Tennis great Ivan Lendl and International
Golf Group Chairman David A. Rosow plan to build an 18-hole private golf
club in this northwestern Connecticut town that will rival the best courses
in New England.
Rosow, who lives an hour away in Southport, and Lendl, who lives in Goshen
and now plays on the Celebrity Players Tour and Buy.com Tour, decided nearly
three years ago that the region needed a high-quality, private 18-hole
course.
"Torrington Country Club has a waiting list and all the others are nine-hole
courses," said Rosow. "We are both avid golfers and want a premium core golf
facility. And with the derth of courses in northwestern Connecticut we
concluded this was a great opportunity."
A two-year search for the best land for a links-style course singled out
650-acre Ivy Mountain Farm owned by the children of Mike Budney, who turned
89 last Tuesdayand who is such an avid golfer that he has a practice
facility at his home. Lendl and Rosow have a multiyear option on the
property from the Budneys while they go through permitting with various
governmental agencies.
"We would love to be under construction sometime next summer, with a planned
opening in 2002," Rosow said.
The developers hope to include a state-of-the-art practice facility and a
nine-hole par-3 course on the property, if one can be fit adequately on the
land.
Rosow, whose company operates four golf properties, envisions a modest
clubhouse, tennis courts, a swimming pool and, perhaps, limited homes.
"Our
plan," he said, "is to design the best golf course to fit on the property.
After that is routed and permitted and underway, we will think about
housing. But there will be no more than 20 homes, they will be very, very
high-end, and they will overlook the course but not be adjacent to it."
Cottages on-site would allow four foursomes to spend the night.
"It will be low-key and countryish," said Rosow, adding that he expects to
cap the memberships at 260 families.
The golf courses will be designed by Steve Smyers of Lakeland, Fla., who has
three courses listed among the Top 100 Modern Courses in America and who is
well-known for sensitivity to the environment -- an important factor for the
developers.
"Steve's environmental credentials were very important to us. We want a
great golf course and one that is environmentally sensitive," Rosow said.
"We also envision a course in which the game is played on the ground and
where there will be strategic options available for players of all handicaps
on each hole. That is the major reason we chose Steve.
"Ivan and I have played a number of Steve's courses and are incredibly
impressed with the way he fits a golf course into the land and the strategy
he designs."
The property, Smyers said, "is the best we have ever worked on. It has a
wonderful contained setting, what you look for to give you a real
comfortable feeling when you¼re on the property."

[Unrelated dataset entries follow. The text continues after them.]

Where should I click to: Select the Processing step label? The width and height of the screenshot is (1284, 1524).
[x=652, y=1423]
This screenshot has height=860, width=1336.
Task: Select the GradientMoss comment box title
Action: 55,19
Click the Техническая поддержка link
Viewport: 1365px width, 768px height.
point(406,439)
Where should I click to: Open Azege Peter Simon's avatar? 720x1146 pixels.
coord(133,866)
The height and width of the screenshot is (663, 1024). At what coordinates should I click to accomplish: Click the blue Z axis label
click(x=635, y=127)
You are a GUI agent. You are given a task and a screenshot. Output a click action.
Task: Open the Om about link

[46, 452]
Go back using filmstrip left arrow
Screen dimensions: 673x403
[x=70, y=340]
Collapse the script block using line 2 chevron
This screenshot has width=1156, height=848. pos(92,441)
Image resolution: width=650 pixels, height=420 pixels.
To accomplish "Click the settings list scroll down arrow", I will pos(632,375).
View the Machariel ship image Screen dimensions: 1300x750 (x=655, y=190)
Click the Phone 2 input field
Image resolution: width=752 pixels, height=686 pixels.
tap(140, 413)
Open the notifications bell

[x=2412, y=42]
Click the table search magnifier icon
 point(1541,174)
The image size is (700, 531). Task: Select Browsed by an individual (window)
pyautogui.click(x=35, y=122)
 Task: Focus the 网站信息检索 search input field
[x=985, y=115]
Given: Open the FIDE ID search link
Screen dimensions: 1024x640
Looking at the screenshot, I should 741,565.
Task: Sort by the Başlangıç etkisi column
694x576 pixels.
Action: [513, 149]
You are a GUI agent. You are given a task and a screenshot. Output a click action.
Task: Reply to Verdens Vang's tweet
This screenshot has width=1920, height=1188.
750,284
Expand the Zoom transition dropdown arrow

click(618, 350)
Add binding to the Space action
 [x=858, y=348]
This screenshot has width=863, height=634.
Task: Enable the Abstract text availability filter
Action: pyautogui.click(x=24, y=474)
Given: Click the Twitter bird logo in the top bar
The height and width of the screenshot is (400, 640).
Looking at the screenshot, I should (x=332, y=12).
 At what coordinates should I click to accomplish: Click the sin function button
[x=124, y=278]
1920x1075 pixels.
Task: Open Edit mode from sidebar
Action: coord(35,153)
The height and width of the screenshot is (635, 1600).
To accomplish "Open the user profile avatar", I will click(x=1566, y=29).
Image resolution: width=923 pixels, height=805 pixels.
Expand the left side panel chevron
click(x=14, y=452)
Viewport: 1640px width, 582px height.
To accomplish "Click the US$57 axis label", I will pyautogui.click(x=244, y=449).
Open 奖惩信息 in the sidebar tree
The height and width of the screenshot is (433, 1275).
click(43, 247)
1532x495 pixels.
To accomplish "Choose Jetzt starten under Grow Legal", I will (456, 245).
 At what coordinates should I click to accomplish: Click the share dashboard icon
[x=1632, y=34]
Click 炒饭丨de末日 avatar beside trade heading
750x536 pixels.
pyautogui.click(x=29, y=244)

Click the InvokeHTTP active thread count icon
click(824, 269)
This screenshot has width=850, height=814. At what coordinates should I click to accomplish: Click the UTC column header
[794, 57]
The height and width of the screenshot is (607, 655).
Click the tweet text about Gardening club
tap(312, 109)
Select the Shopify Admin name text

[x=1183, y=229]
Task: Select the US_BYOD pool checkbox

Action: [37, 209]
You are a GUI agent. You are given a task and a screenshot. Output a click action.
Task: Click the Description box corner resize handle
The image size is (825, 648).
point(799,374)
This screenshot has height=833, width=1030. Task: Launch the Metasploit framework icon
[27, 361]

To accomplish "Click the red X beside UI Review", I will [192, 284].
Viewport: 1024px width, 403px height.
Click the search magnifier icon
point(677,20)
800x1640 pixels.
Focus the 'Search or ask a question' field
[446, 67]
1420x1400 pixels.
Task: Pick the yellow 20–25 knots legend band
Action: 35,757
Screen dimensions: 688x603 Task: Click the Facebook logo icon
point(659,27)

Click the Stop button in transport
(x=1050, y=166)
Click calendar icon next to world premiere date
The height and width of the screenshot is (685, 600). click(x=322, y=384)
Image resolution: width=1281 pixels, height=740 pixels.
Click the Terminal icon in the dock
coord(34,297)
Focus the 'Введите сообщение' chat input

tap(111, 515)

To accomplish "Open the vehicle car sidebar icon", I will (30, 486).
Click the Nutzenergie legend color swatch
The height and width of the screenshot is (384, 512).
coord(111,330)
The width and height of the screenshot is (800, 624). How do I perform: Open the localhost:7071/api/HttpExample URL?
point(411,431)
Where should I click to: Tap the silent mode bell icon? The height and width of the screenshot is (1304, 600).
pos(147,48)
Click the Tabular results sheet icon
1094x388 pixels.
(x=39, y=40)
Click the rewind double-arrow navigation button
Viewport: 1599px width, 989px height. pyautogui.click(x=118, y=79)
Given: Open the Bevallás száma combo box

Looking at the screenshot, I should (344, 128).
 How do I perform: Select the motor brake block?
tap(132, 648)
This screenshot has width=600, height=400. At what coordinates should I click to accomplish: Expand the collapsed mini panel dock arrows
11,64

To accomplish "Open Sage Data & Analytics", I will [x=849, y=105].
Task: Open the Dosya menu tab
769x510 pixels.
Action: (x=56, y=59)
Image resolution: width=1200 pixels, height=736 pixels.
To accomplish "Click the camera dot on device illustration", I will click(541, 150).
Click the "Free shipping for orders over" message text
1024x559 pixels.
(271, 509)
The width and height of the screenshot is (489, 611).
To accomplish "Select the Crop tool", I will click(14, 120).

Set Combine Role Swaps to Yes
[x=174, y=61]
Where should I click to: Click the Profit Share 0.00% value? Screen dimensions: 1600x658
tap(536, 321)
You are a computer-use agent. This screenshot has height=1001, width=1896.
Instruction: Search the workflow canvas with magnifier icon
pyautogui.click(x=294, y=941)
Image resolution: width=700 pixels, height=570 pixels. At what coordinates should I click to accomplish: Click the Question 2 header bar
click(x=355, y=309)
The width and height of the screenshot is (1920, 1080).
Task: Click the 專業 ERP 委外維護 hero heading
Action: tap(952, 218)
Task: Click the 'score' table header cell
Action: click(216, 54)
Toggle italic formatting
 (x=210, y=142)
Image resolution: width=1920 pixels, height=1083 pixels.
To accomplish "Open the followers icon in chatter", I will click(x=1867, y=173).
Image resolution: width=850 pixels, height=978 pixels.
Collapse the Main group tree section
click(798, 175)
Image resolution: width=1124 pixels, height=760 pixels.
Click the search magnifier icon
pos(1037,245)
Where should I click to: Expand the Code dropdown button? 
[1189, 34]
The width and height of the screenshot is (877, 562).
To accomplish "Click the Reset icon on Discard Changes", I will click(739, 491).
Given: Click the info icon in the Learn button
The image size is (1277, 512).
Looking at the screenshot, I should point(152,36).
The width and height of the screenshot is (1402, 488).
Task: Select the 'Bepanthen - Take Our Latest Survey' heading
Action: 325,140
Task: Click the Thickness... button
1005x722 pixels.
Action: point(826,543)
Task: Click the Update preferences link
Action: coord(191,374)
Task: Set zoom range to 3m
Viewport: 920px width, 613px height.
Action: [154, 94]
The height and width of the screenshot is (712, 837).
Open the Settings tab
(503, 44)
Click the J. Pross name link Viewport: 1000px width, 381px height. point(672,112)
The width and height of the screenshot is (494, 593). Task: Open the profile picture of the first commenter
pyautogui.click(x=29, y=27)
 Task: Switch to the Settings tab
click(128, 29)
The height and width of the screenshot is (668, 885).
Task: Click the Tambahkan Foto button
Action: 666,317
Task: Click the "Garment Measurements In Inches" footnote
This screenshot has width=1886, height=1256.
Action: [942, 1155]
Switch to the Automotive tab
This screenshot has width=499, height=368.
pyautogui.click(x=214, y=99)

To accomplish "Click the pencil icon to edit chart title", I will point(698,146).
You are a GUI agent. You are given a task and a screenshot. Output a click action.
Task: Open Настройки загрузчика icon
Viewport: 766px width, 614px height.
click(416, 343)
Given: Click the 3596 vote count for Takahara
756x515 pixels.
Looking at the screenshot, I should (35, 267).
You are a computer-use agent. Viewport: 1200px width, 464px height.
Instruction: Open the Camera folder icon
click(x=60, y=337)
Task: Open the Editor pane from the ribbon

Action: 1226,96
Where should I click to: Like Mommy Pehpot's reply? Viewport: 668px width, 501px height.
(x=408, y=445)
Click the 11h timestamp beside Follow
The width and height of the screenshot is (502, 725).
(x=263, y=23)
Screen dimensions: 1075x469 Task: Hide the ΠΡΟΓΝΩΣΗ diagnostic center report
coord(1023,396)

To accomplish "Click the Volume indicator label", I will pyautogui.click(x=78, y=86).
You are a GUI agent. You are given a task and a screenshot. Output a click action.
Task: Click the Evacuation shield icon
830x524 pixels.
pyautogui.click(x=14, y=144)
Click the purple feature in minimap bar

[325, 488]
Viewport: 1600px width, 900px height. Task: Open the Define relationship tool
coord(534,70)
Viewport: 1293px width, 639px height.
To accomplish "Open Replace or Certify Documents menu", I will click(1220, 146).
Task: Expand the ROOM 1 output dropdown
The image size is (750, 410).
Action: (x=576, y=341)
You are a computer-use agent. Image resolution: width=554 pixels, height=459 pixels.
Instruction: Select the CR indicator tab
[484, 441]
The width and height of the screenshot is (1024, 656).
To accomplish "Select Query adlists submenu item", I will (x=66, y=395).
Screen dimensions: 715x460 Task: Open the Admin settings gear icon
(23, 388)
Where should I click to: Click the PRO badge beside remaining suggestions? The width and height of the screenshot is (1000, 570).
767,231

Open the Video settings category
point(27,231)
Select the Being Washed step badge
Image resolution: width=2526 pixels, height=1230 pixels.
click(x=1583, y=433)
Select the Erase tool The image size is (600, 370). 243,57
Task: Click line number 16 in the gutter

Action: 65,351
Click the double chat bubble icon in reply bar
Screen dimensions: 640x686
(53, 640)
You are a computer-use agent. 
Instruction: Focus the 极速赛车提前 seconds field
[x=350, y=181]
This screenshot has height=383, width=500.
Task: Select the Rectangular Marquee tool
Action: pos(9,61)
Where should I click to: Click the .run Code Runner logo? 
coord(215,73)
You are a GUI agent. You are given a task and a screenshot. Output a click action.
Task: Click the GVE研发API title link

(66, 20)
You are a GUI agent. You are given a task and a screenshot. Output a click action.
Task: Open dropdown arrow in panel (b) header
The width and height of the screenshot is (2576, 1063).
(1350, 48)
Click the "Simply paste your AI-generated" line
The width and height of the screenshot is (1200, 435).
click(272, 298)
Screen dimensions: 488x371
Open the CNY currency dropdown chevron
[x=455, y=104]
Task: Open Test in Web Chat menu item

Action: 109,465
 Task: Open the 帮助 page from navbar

The site has tremendous vistas of the hills to the west and south that
surround a 200-acre pasture, and more than half the golf course will be in
view from the clubhouse.
"It also has a wonderful lake, gently rolling terrain, and what we look for
in hard, powerful edges -- edges being tree lines and the foothills," said
Smyers. "The site is open but contained by forest areas to the south and
east. And off to the north and west is a mountain range and state park that
will never be developed."
What of the involvement of Lendl, the winner of eight Grand Slam
championships who has abandoned tennis for golf?
"Ivan will be very much involved," said Smyers. "That is his nature and golf
is his passion. Both he and David have a real fire for this project. Ivan is a student of golf architecture. He has played all the great golf courses in the world and loves to talk about strategy, design and the game of golf. He is as intense with golf as he was with tennis."